У них получилось говорить в рифму. Только стихов сейчас не хватало.
Пелагея Ивановна суетилась, провожая Галю с детьми в спальню. Василий сел на диван в гостиной – сколько прекрасных часов он провел здесь, слушая Гаврилу Гавриловича. Хотелось вернуться в прошлое и одновременно – уйти, сбежать, удрать – к Марьяне. Она сейчас в школе. Из-за Егорки, с которым занимается до обеда, работает только во вторую смену. Ей пришлось потерять в зарплате и выдержать бой с директором, вплоть до увольнения в середине учебного года. Марьяна директора победила. Она умница, она справится.
– Вася! Вася! – звала Пелагея Ивановна. – Иди ж посмотри на сынов! Ах, славные! Как же их различить-то?
– У Константина глазки круглее и ближе к носику, – отвечала Галя, – у Владимира глазки подальше и губки выпуклее.

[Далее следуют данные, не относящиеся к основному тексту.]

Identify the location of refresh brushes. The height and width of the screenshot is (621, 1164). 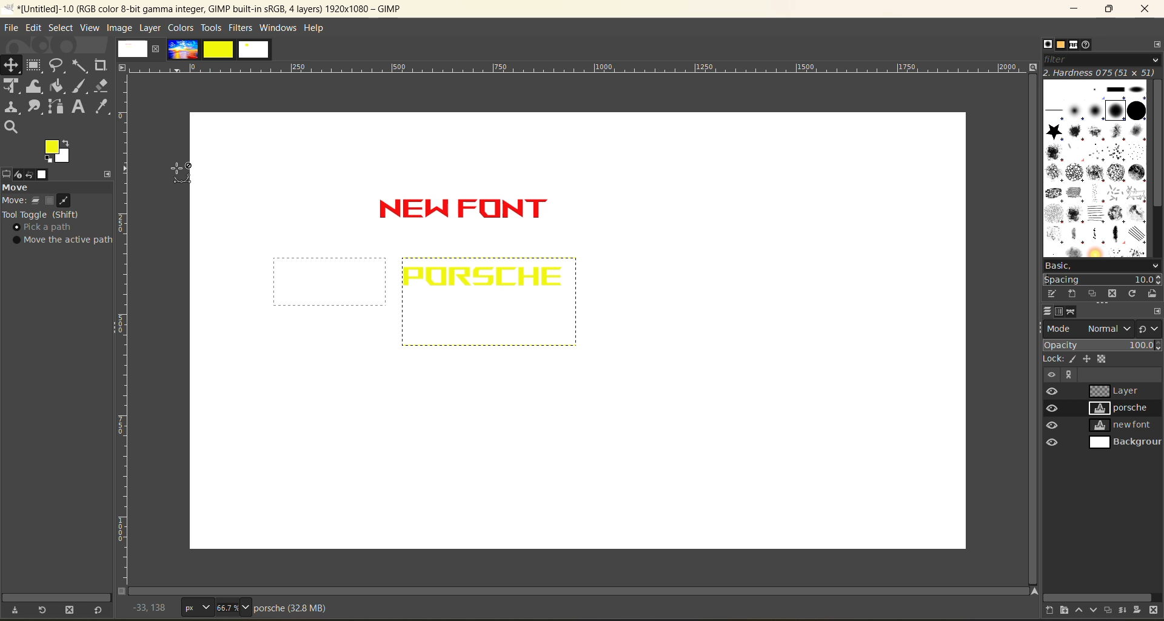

Он смотрел на сыновей: два членистоногих с непропорционально по отношению к масштабу тела, большими головами, покрытыми темным пушком. Руки и ноги – как живые веточки, в промежности – явное свидетельство половой принадлежности. Не маленькое свидетельство, опять-таки, если брать, например, размер ладони.

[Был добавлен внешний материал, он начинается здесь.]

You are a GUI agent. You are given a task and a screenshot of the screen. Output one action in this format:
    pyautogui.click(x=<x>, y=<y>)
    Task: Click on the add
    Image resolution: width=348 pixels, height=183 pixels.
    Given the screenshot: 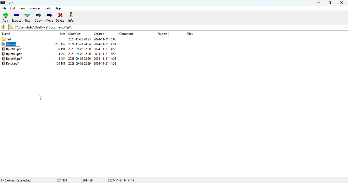 What is the action you would take?
    pyautogui.click(x=6, y=17)
    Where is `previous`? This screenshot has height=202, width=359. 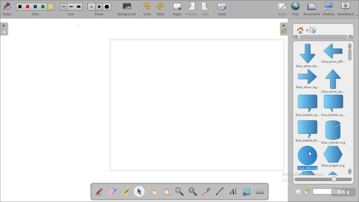
previous is located at coordinates (192, 9).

Смотрел и ничего не чувствовал, никакого родительского зова. Пелагея Ивановна рассказывала, что Гаврила Гаврилович умирал от счастья над народившимися сыновьями. Наверное, мужчине, у которого есть дело жизни, цель, мастерство и умение, следует заводить потомство в преклонном возрасте. Галя стояла навытяжку, будто сдавала молчаливому судье заданный урок.

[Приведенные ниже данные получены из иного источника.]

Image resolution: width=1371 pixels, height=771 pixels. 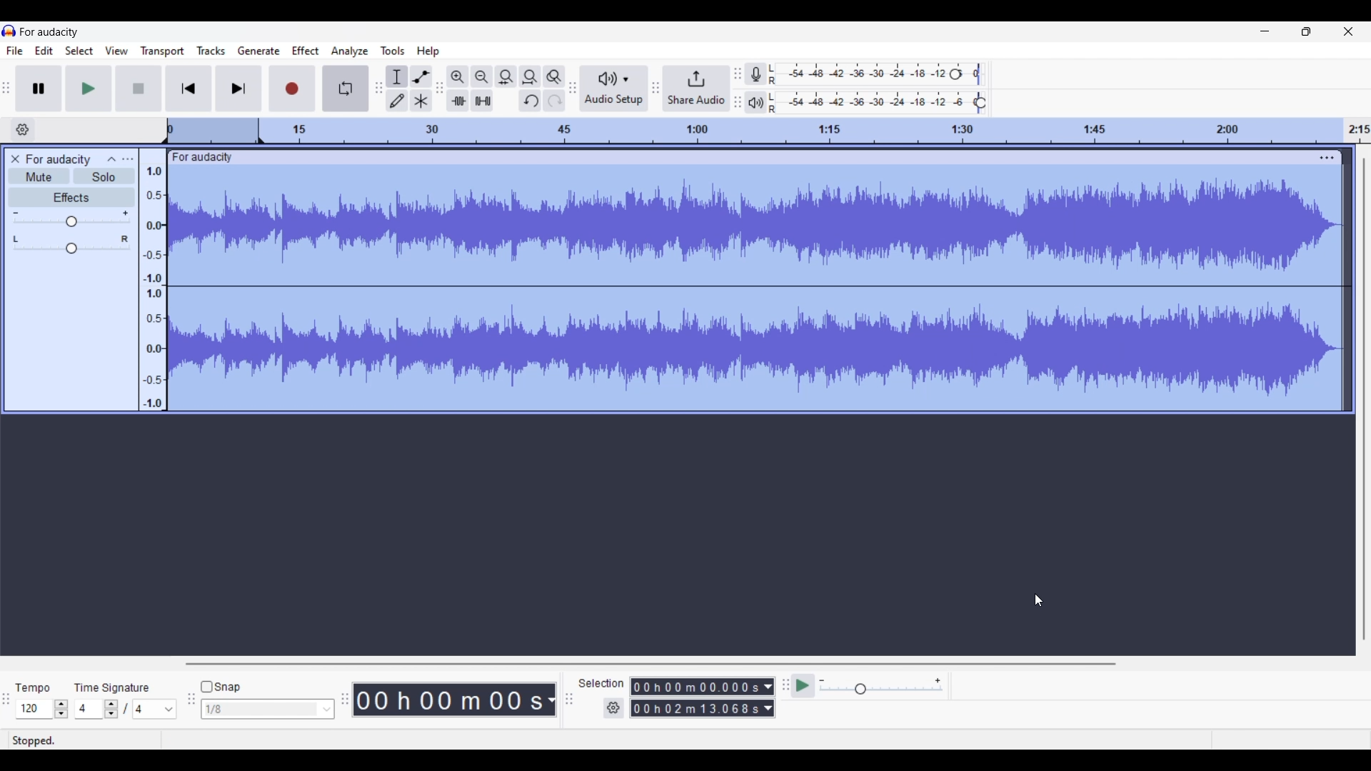 What do you see at coordinates (79, 51) in the screenshot?
I see `Select menu` at bounding box center [79, 51].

Девочка из крохотного смоленского городка, райцентра, практически села. Она умудрилась семь классов окончить и курсы санитарок. Призвали на войну, за мастерство, ловкость рук в госпитале повысили до медсестер. У нее кавалеров было! Только отмахивайся. Запала на этого – почти Героя Советского Союза, выдержанного, строгого, хоть и безногого инвалида. Отдала ему свою девичью честь. Сколько раз спрашивала? Сотню раз спрашивала: «Ты любишь меня?» Отвечал положительно. Выписался, адреса не оставил, обещал писать, но не писал. Беременность обнаружилась. Это ведь надо было пережить: стыд, страх, демобилизацию и долгий путь в Казахстан – по адресу в истории болезни Васи. Приехала к Фроловым, живот авиационной бомбой вперед торчит. А куда ей ехать? Ее родина под немцами. А на родине кто? Мать больная, жива ли, две сестры и брат. Фроловы не выгнали, за то спасибо. Но все время на дистанции: сами кушают – две тарелки, ножи-вилки по сторонам, она, Галя, отдельно питается. Не по-человечески, оскорбительно. Хотя, конечно, тысячу спасибо им! Помогли детское приданое собрать: распашонки-пеленки, одеяльца. Из роддома привезли, кормили, себе отказывали, с продуктами было плохо.
Она мечтала, что, сойдясь с Васей, все ему расскажет, выплачется, он ее приголубит, похвалит за мужество. Вот он, Вася, смотрит на сыновей как на червяков.
– Васе-е-енька! – протянула, как позвала на помощь. – Ненаглядный мой!
Повернулся к ней, перестал на детей таращиться:
– Галина, нам нужно поговорить!
Ее никто не звал полным именем. Галка, Галчонок, Галинка… Только не официальное – Галина!
– Сегодня подельник, – чеканил Василий, – в среду я приеду, мы отправимся в ЗАГС, оформим наш брак и зарегистрируем детей. Ты будешь жить здесь, Пелагея Ивановна оформит нашу прописку, свою комнату мне придется сдать. Далее. Пелагея Ивановна – подарок небес. Если ты вздумаешь устраивать бабские склоки, обижать эту женщину, то вылетишь отсюда на попечение и милость государства. Я буду помогать материально… насколько смогу.
Галя чутко уловила его эмоциональное заикание и встряла с вопросом, самым главным:
– Вася! Ты любишь меня?
– Нет! – ответил он быстро и честно. – Когда мы с тобой… прошло меньше… полтора года?…как будто столетия. Есть женщина, на которой я мечтал жениться, теперь не могу. Эта женщина мой идеал.
– А я не идеал? – икала, сдерживая слезы Галя.